Green synthesis of a 3D, Mn(ii) metal-organic framework (MOF) composed of a trimeric Mn(ii) cluster and NDC linker formulated as [Mn3(NDC)3(DMA)4]n (1) (where, NDC = 2,6 napthalene dicarboxylic acid, DMA = N,N-dimethylacetamide) has been achieved by employing mechanochemical and sonochemical routes. Interestingly, MOF 1 undergoes reversible structural transformation upon desolvation and solvation of DMA molecules. The desolvated framework, 1′ containing two unsaturated Mn(ii) sites exhibits interesting H2 and CO2 uptake properties with isosteric heats of adsorption (Qst) for H2 and CO2 of 11.8 and 29.2 kJ mol-1, respectively.

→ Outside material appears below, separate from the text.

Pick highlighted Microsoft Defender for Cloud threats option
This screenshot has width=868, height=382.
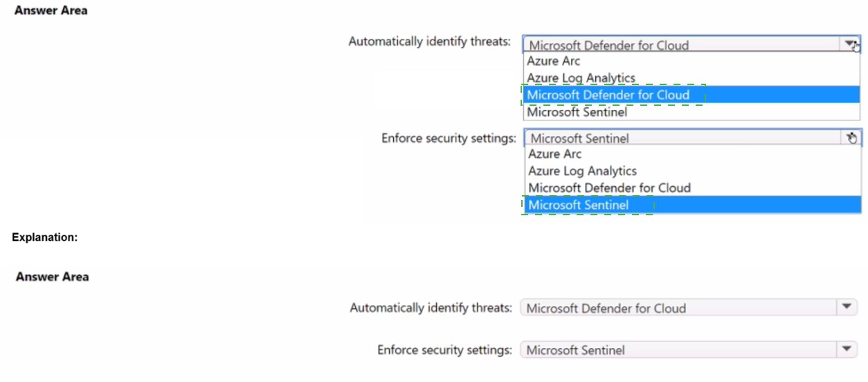[608, 95]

Remarkably, the Qst of H2 estimated for 1′ is found to be the highest value amongst the Mn(ii) MOFs reported so far and the high value has been attributed to the stronger interaction of H2 with the unsaturated Mn(ii) centers. Further, variable temperature magnetic susceptibility measurements of 1 revealed weak antiferromagnetic coupling interactions between the adjacent Mn(ii) ions. The thermal stability of 1 has also been examined and was found to be highly stable. Photoluminescence investigation revealed that the emission from MOF 1 is owed to ligand based charge transfer transitions. Furthermore, compound 1 undergoes temperature induced solid-state conversion into phase pure MnO nanocrystals of about 10-18 nm in size embedded in a carbonaceous layer to form MnO-C nanocomposite (NC). The MnO-C NC has been characterized by PXRD, FE-SEM, EDAX and TEM analyses.